START Given records
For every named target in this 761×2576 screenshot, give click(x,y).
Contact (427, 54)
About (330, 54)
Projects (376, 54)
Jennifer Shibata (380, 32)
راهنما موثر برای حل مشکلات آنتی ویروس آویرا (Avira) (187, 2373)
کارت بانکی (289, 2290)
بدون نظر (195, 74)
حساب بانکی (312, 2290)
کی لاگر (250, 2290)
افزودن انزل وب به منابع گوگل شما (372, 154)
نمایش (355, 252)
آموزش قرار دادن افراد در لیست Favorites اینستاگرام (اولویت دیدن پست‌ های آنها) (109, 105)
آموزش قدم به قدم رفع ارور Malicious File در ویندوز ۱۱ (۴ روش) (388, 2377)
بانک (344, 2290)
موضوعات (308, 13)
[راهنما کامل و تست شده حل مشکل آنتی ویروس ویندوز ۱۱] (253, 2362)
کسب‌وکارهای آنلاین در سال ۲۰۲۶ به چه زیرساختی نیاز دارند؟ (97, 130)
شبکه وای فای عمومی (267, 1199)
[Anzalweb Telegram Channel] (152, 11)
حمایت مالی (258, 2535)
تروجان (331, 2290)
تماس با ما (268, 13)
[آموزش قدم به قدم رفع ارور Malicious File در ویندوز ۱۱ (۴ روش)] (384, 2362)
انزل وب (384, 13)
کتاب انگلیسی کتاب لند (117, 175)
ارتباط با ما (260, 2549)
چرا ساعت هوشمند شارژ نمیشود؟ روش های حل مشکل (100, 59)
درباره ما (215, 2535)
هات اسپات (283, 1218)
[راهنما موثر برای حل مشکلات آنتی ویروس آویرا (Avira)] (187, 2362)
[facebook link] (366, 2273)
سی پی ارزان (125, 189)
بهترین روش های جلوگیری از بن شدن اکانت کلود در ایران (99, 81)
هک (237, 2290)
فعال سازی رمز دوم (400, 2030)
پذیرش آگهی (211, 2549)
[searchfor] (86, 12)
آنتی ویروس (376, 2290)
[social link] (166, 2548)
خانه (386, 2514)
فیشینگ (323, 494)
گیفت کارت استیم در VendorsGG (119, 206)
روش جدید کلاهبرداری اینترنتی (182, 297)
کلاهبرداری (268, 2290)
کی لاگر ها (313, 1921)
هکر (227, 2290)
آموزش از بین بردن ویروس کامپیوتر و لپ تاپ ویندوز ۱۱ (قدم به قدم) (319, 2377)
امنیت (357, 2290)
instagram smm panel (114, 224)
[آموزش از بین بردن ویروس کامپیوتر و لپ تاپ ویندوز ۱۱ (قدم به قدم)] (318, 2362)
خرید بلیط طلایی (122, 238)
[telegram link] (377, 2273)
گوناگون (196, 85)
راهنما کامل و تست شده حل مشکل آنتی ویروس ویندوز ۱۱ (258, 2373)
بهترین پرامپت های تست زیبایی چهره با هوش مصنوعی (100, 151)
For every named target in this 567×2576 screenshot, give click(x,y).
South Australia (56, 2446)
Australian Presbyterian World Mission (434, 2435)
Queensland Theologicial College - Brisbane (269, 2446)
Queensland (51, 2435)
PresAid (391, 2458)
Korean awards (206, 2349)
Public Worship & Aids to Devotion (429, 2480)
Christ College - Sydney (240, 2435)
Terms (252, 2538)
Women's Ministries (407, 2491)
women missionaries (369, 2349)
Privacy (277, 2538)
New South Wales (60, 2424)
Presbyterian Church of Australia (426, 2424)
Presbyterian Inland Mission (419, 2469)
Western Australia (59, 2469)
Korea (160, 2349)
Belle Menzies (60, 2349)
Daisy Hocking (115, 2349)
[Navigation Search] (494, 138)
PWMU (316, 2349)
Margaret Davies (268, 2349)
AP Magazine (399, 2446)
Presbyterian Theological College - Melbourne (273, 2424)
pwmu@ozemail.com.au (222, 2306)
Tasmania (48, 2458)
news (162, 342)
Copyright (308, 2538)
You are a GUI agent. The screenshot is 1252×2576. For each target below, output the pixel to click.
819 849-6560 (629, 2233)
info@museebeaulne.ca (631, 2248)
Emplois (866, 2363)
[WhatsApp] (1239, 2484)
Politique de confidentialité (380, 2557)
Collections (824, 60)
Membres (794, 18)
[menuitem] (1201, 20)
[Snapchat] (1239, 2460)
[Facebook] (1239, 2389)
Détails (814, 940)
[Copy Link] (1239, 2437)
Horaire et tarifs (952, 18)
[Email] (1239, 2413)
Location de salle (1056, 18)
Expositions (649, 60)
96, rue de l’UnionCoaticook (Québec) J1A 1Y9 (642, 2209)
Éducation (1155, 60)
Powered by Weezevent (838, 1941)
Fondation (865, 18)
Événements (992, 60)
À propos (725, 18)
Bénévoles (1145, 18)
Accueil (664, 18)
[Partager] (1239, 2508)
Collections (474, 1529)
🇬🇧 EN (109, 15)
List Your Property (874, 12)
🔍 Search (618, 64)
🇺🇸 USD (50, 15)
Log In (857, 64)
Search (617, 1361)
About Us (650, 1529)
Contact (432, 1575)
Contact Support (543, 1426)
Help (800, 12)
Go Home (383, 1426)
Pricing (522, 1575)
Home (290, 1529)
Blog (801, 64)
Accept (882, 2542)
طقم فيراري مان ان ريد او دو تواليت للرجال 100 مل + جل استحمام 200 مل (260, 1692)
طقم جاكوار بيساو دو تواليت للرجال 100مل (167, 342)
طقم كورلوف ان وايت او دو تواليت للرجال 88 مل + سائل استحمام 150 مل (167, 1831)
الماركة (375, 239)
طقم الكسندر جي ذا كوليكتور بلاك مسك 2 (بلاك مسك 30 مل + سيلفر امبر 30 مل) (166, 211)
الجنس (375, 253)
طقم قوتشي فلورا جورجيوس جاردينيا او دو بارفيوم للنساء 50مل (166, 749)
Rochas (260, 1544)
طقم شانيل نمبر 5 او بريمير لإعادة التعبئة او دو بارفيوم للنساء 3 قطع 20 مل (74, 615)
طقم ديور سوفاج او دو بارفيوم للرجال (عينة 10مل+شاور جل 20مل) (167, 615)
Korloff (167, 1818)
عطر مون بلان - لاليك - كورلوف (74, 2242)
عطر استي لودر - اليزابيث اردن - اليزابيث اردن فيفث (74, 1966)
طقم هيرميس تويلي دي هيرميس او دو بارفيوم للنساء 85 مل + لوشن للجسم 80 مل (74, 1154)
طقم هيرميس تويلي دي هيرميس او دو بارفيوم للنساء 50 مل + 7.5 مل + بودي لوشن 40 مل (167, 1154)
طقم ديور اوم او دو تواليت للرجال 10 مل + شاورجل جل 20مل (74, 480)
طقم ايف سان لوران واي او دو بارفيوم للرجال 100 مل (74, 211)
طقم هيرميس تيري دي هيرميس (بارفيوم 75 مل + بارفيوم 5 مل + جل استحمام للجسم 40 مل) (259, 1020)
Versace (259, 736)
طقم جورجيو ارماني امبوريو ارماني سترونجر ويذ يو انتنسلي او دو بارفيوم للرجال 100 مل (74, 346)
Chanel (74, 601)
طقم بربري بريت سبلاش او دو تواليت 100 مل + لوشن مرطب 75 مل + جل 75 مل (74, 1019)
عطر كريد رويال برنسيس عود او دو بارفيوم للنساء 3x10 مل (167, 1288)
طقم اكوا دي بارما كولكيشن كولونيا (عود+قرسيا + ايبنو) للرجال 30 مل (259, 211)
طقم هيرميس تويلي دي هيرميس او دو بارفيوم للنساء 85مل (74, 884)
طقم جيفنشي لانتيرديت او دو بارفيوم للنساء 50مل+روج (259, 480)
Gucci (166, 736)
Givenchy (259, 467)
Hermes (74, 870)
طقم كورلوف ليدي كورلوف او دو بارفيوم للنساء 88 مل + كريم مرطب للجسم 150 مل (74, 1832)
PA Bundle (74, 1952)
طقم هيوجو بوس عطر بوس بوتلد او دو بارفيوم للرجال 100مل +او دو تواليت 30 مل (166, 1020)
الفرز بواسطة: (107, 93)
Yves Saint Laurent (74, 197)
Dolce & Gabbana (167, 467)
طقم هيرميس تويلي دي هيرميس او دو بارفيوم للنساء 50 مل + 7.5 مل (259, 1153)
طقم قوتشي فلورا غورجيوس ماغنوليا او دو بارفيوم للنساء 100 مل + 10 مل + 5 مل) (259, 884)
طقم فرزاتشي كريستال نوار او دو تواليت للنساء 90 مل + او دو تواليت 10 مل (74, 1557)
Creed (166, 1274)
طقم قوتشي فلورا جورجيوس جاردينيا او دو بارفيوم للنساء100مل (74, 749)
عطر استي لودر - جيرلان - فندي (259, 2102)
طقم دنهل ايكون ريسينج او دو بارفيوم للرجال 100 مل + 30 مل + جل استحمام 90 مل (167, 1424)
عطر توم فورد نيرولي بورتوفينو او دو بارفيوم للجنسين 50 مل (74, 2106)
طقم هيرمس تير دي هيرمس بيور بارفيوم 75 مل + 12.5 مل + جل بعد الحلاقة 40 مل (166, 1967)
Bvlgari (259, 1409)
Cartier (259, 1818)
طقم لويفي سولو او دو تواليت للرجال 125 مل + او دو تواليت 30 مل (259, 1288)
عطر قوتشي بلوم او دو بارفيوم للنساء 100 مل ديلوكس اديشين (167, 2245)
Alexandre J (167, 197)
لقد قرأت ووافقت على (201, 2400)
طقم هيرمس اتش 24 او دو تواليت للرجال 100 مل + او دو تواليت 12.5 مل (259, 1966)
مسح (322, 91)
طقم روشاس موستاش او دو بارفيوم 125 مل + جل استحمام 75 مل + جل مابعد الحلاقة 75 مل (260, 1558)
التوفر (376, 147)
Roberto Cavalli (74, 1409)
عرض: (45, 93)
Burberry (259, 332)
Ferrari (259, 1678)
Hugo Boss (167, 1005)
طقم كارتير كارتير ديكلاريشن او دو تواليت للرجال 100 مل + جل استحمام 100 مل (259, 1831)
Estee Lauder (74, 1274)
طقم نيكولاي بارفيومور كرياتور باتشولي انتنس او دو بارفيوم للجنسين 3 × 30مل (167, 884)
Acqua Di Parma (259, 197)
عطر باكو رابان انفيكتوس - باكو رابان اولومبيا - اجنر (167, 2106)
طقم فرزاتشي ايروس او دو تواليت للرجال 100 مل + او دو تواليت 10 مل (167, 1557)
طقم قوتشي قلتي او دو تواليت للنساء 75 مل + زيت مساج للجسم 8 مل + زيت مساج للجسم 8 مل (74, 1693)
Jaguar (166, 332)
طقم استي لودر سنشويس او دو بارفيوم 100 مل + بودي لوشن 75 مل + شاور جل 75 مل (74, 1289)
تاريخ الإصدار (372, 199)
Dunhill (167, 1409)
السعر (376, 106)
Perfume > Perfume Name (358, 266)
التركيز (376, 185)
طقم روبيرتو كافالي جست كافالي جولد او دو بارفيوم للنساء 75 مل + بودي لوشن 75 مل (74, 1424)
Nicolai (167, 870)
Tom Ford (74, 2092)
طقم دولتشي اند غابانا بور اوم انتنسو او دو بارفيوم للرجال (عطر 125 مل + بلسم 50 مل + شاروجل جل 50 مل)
END Given records
Instructions for the task: Report all lines in the listing above that contain the word "Queensland".

Exercise response:
Queensland Theologicial College - Brisbane (269, 2446)
Queensland (51, 2435)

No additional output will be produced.